All organisms live in changeable, stressful environments. It has been reported that exposure to low-dose stresses or poisons can improve fitness. However, examining the effects of chronic low-dose chemical exposure is challenging. To address this issue we used temperature sensitive mutations affecting the yeast cell division cycle to induce low-dose stress for 40 generation times, or more. We examined cdc13-1 mutants, defective in telomere function, and cdc15-2 mutants, defective in mitotic kinase activity. We found that each stress induced similar adaptive responses. Stress-exposed cells became resistant to higher levels of stress but less fit, in comparison with unstressed cells, in conditions of low stress. The costs and benefits of adaptation to chronic stress were reversible. In the cdc13-1 context we tested the effects of Rad9, a central player in the response to telomere defects, Exo1, a nuclease that degrades defective telomeres, and Msn2 and Msn4, 2 transcription factors that contribute to the environmental stress response. We also observed, as expected, that Rad9 and Exo1 modulated the response of cells to stress. In addition we observed that adaptation to stress could still occur in these contexts, with associated costs and benefits. We conclude that functionally redundant cellular networks control the adaptive responses to low dose chronic stress. Our data suggests that if organisms adapt to low dose stress it is helpful if stress continues or increases but harmful should stress levels reduce.
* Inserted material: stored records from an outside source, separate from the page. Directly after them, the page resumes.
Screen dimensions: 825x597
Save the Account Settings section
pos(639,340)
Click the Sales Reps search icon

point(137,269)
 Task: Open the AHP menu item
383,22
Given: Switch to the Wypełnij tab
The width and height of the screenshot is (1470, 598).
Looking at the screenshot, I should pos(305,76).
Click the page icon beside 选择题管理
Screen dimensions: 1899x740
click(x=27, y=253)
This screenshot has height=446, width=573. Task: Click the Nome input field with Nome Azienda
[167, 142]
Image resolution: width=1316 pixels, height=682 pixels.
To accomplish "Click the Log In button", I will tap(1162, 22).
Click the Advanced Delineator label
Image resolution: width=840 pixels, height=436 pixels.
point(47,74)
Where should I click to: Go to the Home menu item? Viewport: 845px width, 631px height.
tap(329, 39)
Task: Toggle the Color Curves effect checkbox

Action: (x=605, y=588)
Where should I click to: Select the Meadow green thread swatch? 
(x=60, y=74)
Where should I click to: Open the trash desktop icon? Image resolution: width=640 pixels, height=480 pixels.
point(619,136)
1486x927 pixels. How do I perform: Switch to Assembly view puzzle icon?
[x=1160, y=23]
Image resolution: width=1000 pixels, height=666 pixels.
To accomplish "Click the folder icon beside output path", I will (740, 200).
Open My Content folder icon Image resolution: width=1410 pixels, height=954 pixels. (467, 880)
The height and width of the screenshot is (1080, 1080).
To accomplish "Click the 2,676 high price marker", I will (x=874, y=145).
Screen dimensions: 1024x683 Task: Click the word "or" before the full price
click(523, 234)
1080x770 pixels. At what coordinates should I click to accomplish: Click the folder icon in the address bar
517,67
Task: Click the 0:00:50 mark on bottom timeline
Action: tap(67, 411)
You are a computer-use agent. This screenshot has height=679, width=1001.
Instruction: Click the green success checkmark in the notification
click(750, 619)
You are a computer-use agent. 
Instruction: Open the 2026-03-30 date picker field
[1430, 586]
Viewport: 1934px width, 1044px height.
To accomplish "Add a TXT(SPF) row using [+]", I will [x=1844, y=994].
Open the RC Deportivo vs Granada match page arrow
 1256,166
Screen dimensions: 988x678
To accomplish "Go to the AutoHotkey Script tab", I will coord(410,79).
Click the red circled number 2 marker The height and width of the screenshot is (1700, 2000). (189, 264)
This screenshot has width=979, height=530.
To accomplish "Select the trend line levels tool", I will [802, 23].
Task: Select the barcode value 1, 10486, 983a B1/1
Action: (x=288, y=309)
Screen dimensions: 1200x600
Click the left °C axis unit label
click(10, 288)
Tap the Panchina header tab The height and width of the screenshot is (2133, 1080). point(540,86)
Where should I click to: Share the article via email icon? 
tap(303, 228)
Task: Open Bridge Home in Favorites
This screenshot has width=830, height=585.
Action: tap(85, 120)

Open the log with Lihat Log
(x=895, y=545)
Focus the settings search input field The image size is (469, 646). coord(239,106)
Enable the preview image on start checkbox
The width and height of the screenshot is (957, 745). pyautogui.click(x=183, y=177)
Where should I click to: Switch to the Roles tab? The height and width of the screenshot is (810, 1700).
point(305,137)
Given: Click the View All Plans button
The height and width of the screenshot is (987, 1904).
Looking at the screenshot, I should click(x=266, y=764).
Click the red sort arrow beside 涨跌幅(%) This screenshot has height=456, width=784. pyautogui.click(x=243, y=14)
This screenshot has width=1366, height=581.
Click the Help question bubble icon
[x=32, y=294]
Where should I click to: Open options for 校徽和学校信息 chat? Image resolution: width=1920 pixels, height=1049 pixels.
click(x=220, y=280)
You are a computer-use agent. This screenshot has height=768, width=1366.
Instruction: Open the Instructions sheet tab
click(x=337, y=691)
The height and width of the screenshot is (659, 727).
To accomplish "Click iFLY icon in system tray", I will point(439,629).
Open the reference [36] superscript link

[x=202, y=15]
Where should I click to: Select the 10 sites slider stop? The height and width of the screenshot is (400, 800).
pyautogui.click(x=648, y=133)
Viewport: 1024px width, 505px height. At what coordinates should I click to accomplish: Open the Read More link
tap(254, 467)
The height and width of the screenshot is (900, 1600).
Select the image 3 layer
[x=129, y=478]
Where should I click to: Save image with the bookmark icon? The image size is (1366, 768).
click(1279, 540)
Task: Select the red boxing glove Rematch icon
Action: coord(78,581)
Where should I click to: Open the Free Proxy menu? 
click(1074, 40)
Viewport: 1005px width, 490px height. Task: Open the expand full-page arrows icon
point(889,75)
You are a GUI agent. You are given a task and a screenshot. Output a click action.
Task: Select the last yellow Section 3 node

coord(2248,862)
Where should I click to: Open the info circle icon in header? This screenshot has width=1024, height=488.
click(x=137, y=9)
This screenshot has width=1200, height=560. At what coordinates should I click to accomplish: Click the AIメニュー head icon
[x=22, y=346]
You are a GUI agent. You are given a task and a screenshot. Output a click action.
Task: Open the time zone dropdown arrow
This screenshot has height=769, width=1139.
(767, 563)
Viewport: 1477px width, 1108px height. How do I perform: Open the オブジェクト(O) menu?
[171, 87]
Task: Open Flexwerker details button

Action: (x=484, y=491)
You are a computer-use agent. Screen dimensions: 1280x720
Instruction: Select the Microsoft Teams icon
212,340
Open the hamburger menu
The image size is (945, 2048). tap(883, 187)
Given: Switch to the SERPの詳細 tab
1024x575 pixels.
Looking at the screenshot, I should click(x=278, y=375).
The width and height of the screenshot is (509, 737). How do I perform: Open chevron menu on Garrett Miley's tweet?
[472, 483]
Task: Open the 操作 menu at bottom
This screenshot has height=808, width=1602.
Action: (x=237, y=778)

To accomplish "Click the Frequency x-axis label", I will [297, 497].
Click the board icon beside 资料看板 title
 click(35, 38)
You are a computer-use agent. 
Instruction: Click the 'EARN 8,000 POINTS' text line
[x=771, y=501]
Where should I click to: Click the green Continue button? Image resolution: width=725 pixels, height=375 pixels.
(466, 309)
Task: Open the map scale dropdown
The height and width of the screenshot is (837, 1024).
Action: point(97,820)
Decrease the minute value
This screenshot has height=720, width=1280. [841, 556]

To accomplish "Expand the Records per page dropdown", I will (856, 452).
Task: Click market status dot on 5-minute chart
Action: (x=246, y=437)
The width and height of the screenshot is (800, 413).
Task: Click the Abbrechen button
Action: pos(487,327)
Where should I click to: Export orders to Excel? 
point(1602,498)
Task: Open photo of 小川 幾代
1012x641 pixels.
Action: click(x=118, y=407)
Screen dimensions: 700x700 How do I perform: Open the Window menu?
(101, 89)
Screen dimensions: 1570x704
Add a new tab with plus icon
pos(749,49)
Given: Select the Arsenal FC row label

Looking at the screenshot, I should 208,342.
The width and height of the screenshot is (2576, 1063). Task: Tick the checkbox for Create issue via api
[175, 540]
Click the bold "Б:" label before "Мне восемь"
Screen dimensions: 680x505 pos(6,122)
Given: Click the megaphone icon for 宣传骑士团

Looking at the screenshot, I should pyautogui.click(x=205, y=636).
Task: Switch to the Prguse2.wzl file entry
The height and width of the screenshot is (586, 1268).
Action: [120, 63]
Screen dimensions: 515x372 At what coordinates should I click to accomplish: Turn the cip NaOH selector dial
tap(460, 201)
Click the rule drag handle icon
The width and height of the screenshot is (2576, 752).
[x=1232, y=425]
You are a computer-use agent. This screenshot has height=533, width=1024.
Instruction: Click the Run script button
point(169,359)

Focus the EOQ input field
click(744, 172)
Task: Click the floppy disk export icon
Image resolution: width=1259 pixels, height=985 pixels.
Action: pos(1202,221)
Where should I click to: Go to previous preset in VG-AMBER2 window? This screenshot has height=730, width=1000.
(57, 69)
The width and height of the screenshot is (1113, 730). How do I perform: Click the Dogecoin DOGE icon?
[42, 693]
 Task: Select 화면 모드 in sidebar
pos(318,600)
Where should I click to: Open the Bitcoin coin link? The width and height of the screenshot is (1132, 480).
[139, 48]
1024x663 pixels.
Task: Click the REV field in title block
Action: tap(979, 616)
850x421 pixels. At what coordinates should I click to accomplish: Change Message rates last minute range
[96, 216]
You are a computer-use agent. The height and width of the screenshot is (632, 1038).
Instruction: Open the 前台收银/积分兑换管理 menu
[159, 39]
Keywords: Adaptation; fitness; low-dose; stress; yeast.

Figure 1.

Hormetic response to mild stress in human cell lines. Human SW620 and SW620:8055R cell lines, the parental sensitive and a derived resistance line, were exposed to increasing concentrations of TOR kinase inhibitor, AZD8055, for 24 hours. Proliferation was assayed by [³H]thymidine incorporation. This figure is based on Figure 2 A of Cope et al.. We added a gray box to highlight the area of increased fitness.

Figure 2.

Passaging procedure. Freshly unfrozen strains were patched on YEPD agar plates and incubated at 23°C for 3 days, then passaged at 23°C or 25°C on YEPD agar plates as shown. 5–10 colonies from each genotype were pooled at each passage. Strains were: DDY81, 739, 738, 737, 736, 735, DLY1108, 1195, 3001. A) Genotypes of strains streaked on agar plates. B) Cells passaged for 2 passages at 25°C. C) Cells passaged for 2 passages at 23°C. DDY strains are diploids. DLY strains are haploids.

Figure 3.

The effects of adaptation to low-level of telomere stress in cdc13-1 mutants. Diploid strains with the genotypes indicated were grown on solid agar plates for 10 passages at 23°C, 10 passages at 25°C, or for 7 passages at 25°C followed by 3 passages at 23°C as indicated on the left of the Figure. Strains (DDY735, 736, 737, 738, 739 and DLY1108) were then inoculated into liquid and grown overnight at 23°C or 25°C. Fivefold dilution series of strains were set up in 96 well plates transferred to several independent solid YEPD agar plates using a pin tool. Individual plates were incubated at different temperatures, indicated across the top of the Figure, and photographs taken after 24, 48 and 72 hours of incubation. Arrows on right indicate haploid cultures.

Figure 4.

Adaptation to telomere stress in the absence of key stress response proteins. Diploid strains of different genotypes were analyzed as in Figure 3 except that strains were passaged twice at high temperature (25°C or 26°C), or once at high temperature followed by a single passage at low temperature, before being spotted onto agar plates. A) Strains as in Figure 3. Strains were DDY735, 736, 737, 738 and 739. B) Strains were DDY739; 868, 869, 860 and 861. C) Strains were DDY739, 992, 993, 994 and 995. D) Strains were DDY739, 974, 975, 972, 973. All strains shown in each subsection, at each temperature, were grown on single agar plates but images have been cut and pasted to make comparisons easier. Images were taken at 48 hours of incubation. Images taken after 24, 48 and 72 hours incubation are shown in Supplementary Figures: 2, 3 and 4, respectively.

Figure 5.

Adaptation to low-level kinase inhibition in cdc15-2 mutants. Diploid strains of different genotypes were analyzed as in Figure 3. Strains were grown for 3 passages at 23°C or 30°C on agar plates, or for 1 passage at 30°C and 2 at 23°C. A) Strains were DDY739; 839, 840, 841, 842. B) Strains were DDY739; 1036, 1037 1038, 1039. All strains shown in each subsection, at each temperature, were grown on single agar plates. Images taken after 24, 48 and 72 hours incubation are shown in Supplementary Figures: 5 and 6, respectively.

Figure 6.

The effects of adaptation to mild stress. Three curves are used to represent the fitness of yeast cells that were previously not stressed (black line), pre-stressed (gray line) or show a hormetic response (dashed line). A and B indicate low and high doses of stress.